Demasiado zorra para ser una víctima.

27-mayo-2019


Ilustración de Teresa Cano para Vice España - Ilustración de Teresa Cano para Vice España


Artículo publicado originalmente en Vice España.

Virginie Despentes titula el tercer capítulo de su libro, La Teoría King Kong, «Imposible violar a una mujer tan viciosa». Esta es la clave de mucho de lo que tiene que ver con las violencias sexuales en general y con el mundo del ocio nocturno en concreto. Virginie relata una violación vivida en primera persona cuando ella y su amiga se montan en un coche haciendo autoestop para llegar a un concierto en París: “Mientras ocurre ellos hacen como si no supieran exactamente qué está pasando. Como llevamos minifalda, como tenemos una el pelo verde y la otra naranja, sin duda, follamos como perras”.

Cuando eres una persona socializada como mujer y empiezas a salir de noche, consciente o inconscientemente aprendes una serie de códigos que tienen que ver con sentirte segura. Aprendes que, cuando pasas delante de un grupo de tíos, es mejor poner cara de rancia para que no te digan nada, que si aceptas copas o drogas de según qué muchachitos, pueden venir seguidas de peticiones o exigencias del tipo que me des un beso, que me sonrías o que me comas la polla; aprendes formas de soportar las miradas insistentes y los reclamos soeces, aprendes que hay hombres que pueden interrumpir tu noche para preguntarte, una y mil veces, si estudias o trabajas y que si les contestas de manera firme en lugar de seguirles el rollo te van a llamar fea, borde o estrecha.

Así, al final, acabas por limitar tus movimientos, en mayor o menor medida, para que no te den la chapa o para proteger tu integridad. Tal y como afirma la periodista Susan Brownmiller, “las violencias sexuales suponen una amenaza sobre la que se articula un mecanismo de control de las mujeres: el miedo a ser violadas limita su autonomía y libertad sexual”.

Con este pack de códigos, las mujeres aprendemos también su contrapartida, cuya “lógica” perversa sería la siguiente: si te saltas el código y te pasa algo, la culpa es tuya por no protegerte. Así, en nuestro cerebro queda impreso que si estás borracha, la culpa de lo que pase es tuya; que si te estás poniendo hasta el culo de drogas y algún tío se sobrepasa, la culpa, por supuesto, es tuya; aprendemos que si vamos vestidas como “guarras”, culpita tuya lo que pase; que si te vas a casa de un chiquillo a las siete de la mañana es para follar y si eso no es lo que tú tenías en la cabeza ¿para qué vas? Aprendemos que, según cómo gestionemos nuestros placeres, quizá seamos demasiado zorras como para que lo nuestro pueda ser considerado violencia sexual.

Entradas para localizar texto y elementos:

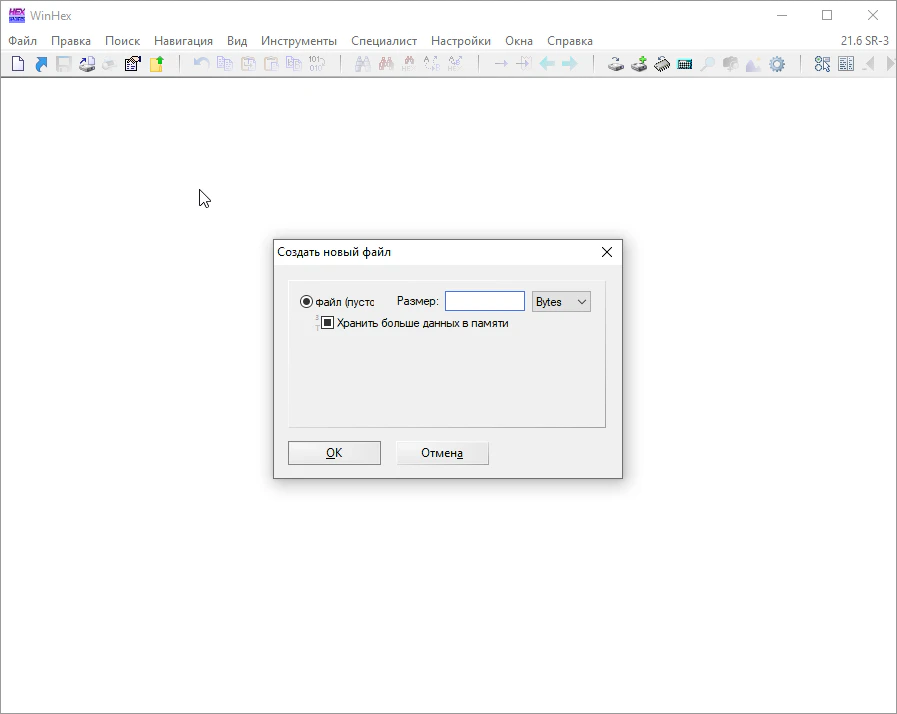Click the General options gear icon
The image size is (897, 714).
pos(777,64)
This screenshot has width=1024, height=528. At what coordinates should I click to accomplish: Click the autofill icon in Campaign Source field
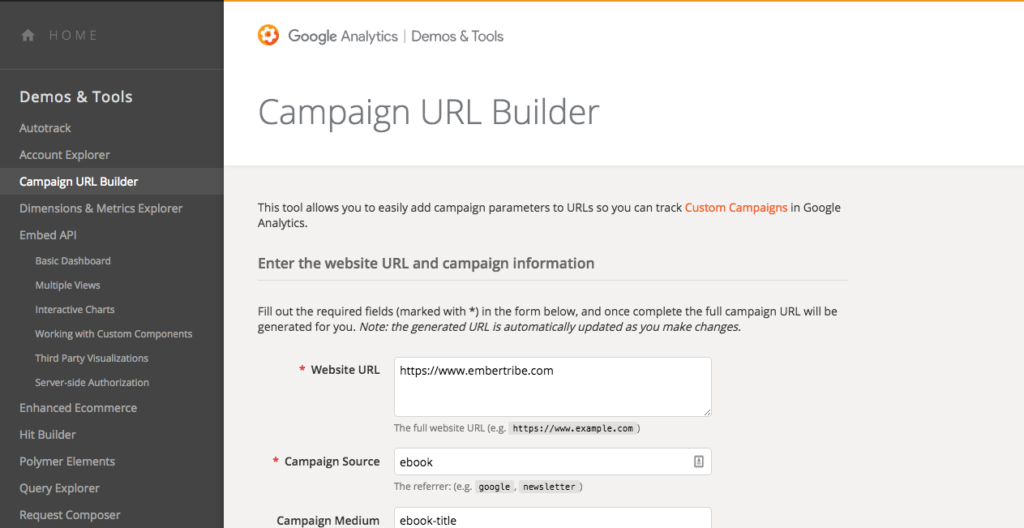698,461
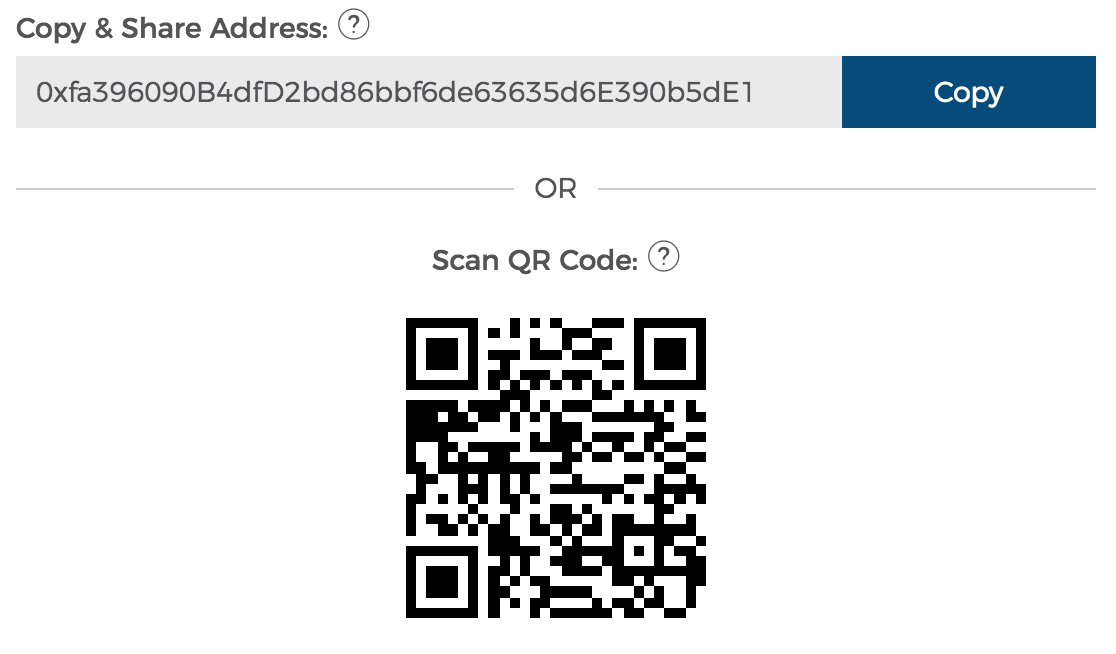Click small alignment square inside QR code
Screen dimensions: 1116x654
point(638,551)
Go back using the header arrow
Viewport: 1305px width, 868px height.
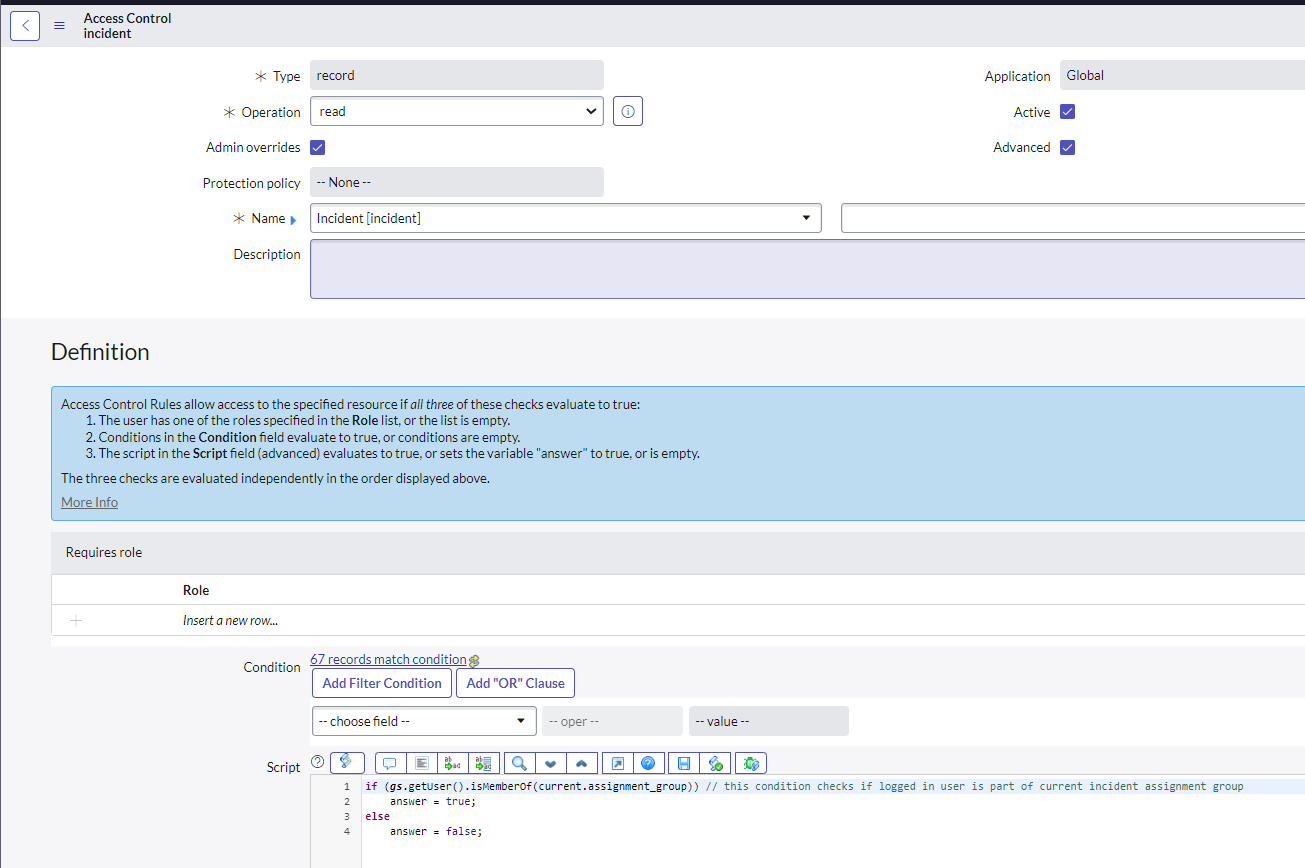pos(25,26)
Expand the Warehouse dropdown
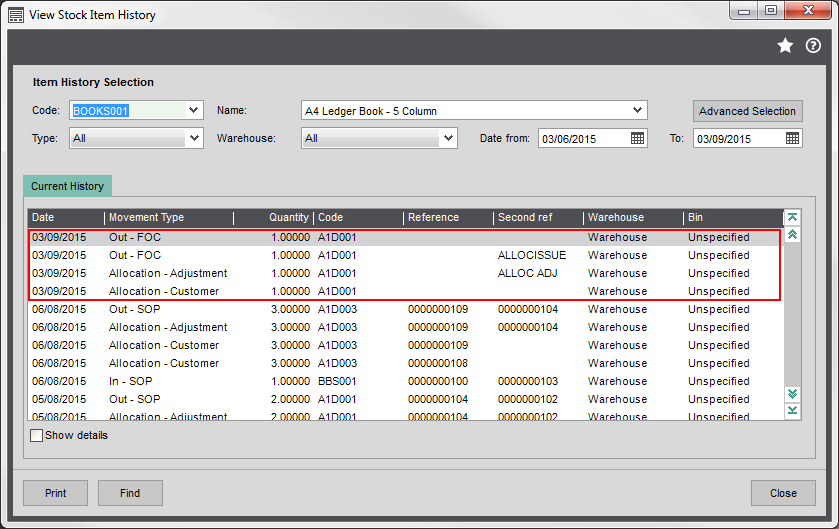 448,139

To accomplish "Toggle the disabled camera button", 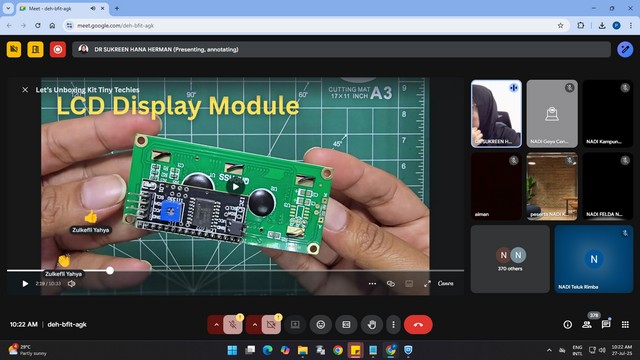I will (x=271, y=324).
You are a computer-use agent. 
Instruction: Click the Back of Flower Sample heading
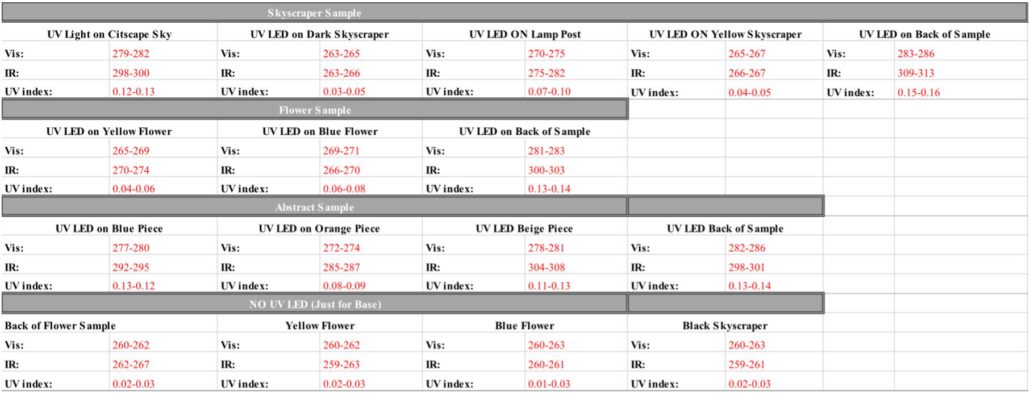[60, 326]
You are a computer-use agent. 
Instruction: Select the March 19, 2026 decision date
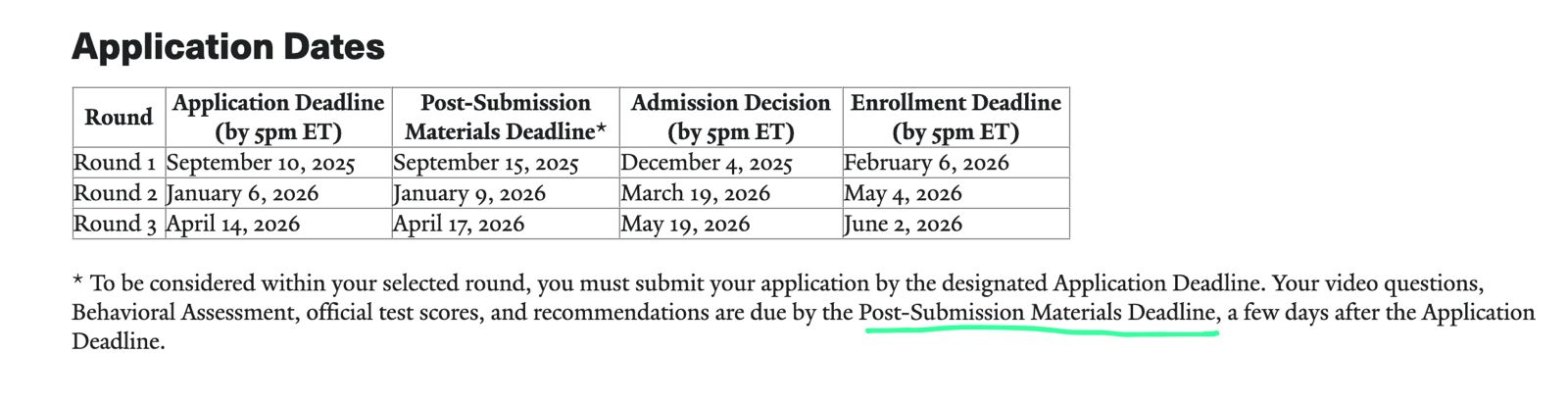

Instrucciones y requisitos:
Prosigue el artículo sobre las violencias sexuales en el ocio nocturno a partir de su última oración.

Respuesta final:
De esto nos habla Ana Burgos, antropóloga, comunicadora social y coordinadora del Observatorio Noctámbul@s, que aborda la relación entre el consumo de drogas y las violencias sexuales en contextos de ocio nocturno y que acaba de publicar su quinto informe anual: “El ocio nocturno es un espacio paradigmático en el ejercicio de la violencia. Es así por diferentes motivos, uno de ellos es que este tipo de ocio se caracteriza por el consumo de alcohol y otro tipo de drogas, pero hay una lectura desigual del uso de estas en función del género. Es decir, los chicos consumen pero se les exime de su responsabilidad: ‘él no sabía lo que hacía’, ‘estaba borracho’, ‘estas cosas pasan’, etc; cuando son las chicas las que consumen, se las suele culpabilizar: ‘ha consumido demasiado’, ‘se lo estaba buscando’, etc. Esto tiene que ver con el mandato de género que insta a las mujeres a no consumir, a ser cuidadosas todo el tiempo, a no transgredir normas y a no asumir riesgos. Asumir riesgos y gestionar placeres es algo asociado a lo masculino. Cuando una mujer consume alcohol u otras sustancias no solo está transgrediendo las normas sociales, en caso de un consumo problemático, o las normas legales, en caso de consumo de sustancias ilegales, sino también las normas de género. Sufre una penalización extra”.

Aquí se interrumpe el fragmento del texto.